Enam kali ganti kurikulum dalam dua dekade terakhir mencerminkan betapa pendidikan di Indonesia dijalankan tanpa arah yang konsisten. Mulai dari Kurikulum Berbasis Kompetensi 2004, KTSP 2006, Kurikulum 2013, Kurikulum Darurat saat pandemi, Kurikulum Merdeka 2022, hingga Kurikulum Nasional 2024. Semua datang silih berganti, seolah pendidikan bisa disesuaikan dengan selera kekuasaan.
Rata-rata, satu kurikulum hanya bertahan kurang dari empat tahun. Setiap kali kursi Menteri Pendidikan berganti, arah kurikulum pun ikut berubah. Padahal, pendidikan bukan ruang eksperimentasi kebijakan. Ini adalah ruang kehidupan yang menentukan masa depan generasi bangsa.
Perubahan itu bukan persoalan. Yang jadi masalah adalah perubahan yang terlalu cepat, terlalu sering, dan tanpa evaluasi menyeluruh. Kurikulum seharusnya tumbuh bersama proses, bukan didorong oleh ego birokrasi yang ingin meninggalkan jejak kebijakan.
Guru menjadi korban utama dari instabilitas ini. Mereka harus mengikuti pelatihan berulang, menyusun ulang perangkat ajar, dan menyesuaikan metode yang terus berubah. Dalam kondisi semrawut seperti ini, bagaimana mungkin kualitas pendidikan dapat dijaga?
Siswa pun tak luput dari dampaknya. Mereka tumbuh dalam sistem yang tak sempat matang. Belum sempat memahami pendekatan satu kurikulum, mereka sudah dihadapkan pada sistem baru. Alih-alih memfasilitasi pembelajaran, kurikulum justru membingungkan.
Pendidikan seharusnya menjadi investasi jangka panjang. Namun apa yang kita lihat adalah keputusan jangka pendek yang hanya menguntungkan satu periode jabatan. Padahal, generasi muda tidak hidup untuk masa jabatan menteri. Mereka hidup untuk masa depan mereka sendiri.
Kita tak bisa lagi menyerahkan seluruh urusan pendidikan anak kepada negara. Negara tak pernah serius membangun sistem pendidikan yang tahan lama. Yang mereka urus hanyalah akreditasi, sertifikasi, dan distribusi ijazah.
Maka, didiklah anak kita sendiri.
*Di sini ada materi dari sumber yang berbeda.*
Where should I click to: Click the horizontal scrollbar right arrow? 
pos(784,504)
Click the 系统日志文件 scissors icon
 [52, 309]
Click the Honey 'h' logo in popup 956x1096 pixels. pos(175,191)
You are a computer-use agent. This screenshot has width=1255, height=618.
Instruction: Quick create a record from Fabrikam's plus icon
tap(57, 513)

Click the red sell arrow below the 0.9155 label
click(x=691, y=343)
Jadikan rumah sebagai sekolah yang pertama dan utama. Jangan serahkan akal sehat anak-anak kita pada kurikulum yang berubah setiap kali kabinet reshuffle.
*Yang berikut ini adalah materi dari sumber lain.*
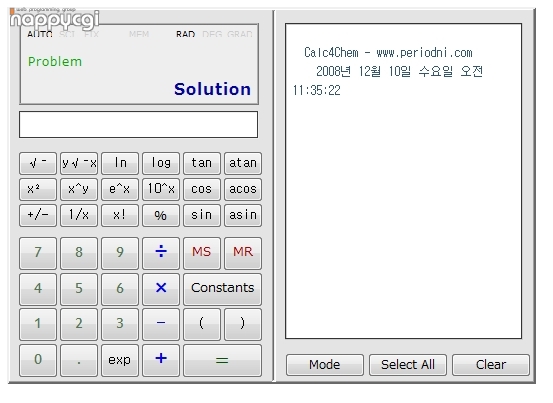Screen dimensions: 553x403
Task: Click the minus operator button
Action: (161, 324)
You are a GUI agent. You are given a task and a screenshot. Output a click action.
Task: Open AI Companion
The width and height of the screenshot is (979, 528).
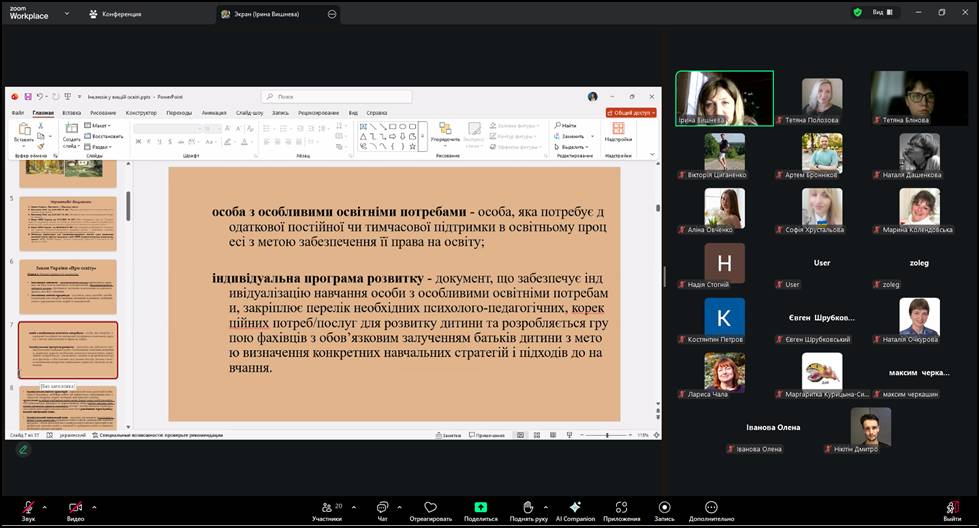coord(575,508)
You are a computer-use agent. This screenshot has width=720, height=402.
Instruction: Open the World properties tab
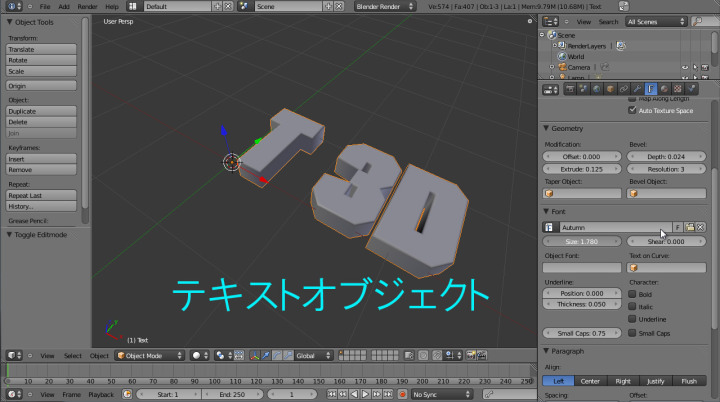click(596, 89)
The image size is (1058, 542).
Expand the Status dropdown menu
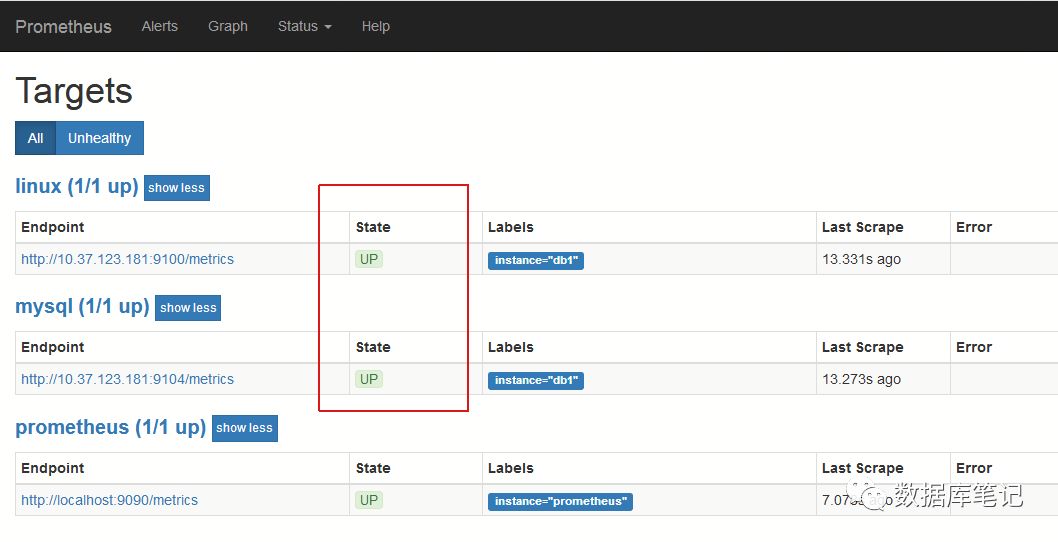tap(304, 26)
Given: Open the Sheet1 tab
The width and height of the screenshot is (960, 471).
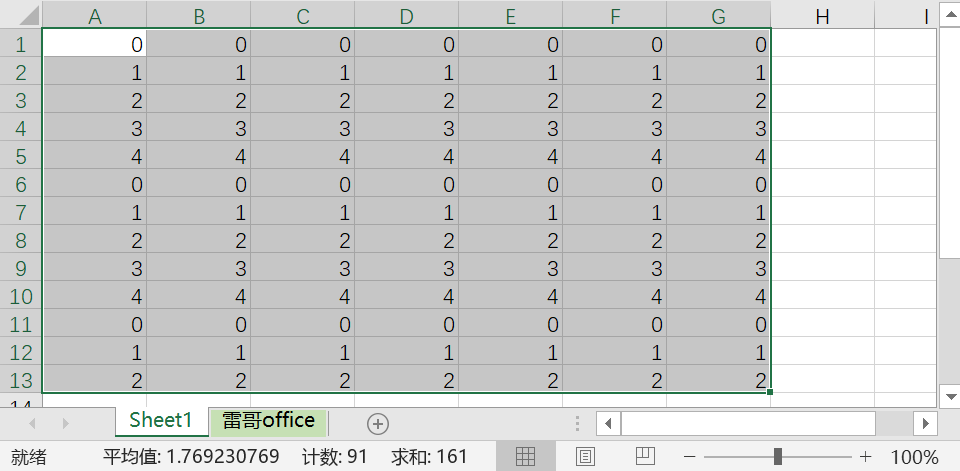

Nilai-nilai hidup seperti kejujuran, keberanian, logika berpikir, dan empati sosial tidak akan diajarkan secara utuh di sekolah. Apalagi jika sekolah hanya fokus pada pencapaian angka ujian.
Ijazah masih dibutuhkan untuk hidup di Indonesia. Maka, ambillah ijazah itu dari sekolah. Namun arahkan pendidikan sejati anak kita di rumah, di lingkungan, dan dalam praktik hidup sehari-hari.
Jargon “Merdeka Belajar” hanya akan jadi slogan jika sistemnya tetap otoriter. Tidak ada kemerdekaan di bawah sistem pendidikan yang dipakai sebagai alat kontrol birokrasi.
Jika pendidikan terus dijadikan proyek politis, maka anak-anak kita akan terus menjadi korban. Mereka tak pernah punya kesempatan untuk mengenali potensi dirinya karena terus dibentuk sesuai proyek pejabat.
Saatnya orang tua bangun dari tidur panjang. Jangan biarkan negara yang belum selesai dengan urusan kekuasaannya, turut mengatur seluruh isi pikiran anak-anak kita.
Mereka berhak tumbuh dalam sistem yang mendidik, bukan menekan. Mereka berhak mengenal nilai-nilai hidup, bukan sekadar hafalan dan lembar soal.
Pendidikan sejati tak bisa diproduksi massal. Ia hanya bisa ditanamkan secara personal—oleh orang tua yang sadar, oleh keluarga yang peduli.
Ambillah peran itu. Jangan tunggu negara berubah. Karena sejarah membuktikan, negara terlalu lambat, terlalu ragu, dan terlalu politis dalam soal pendidikan.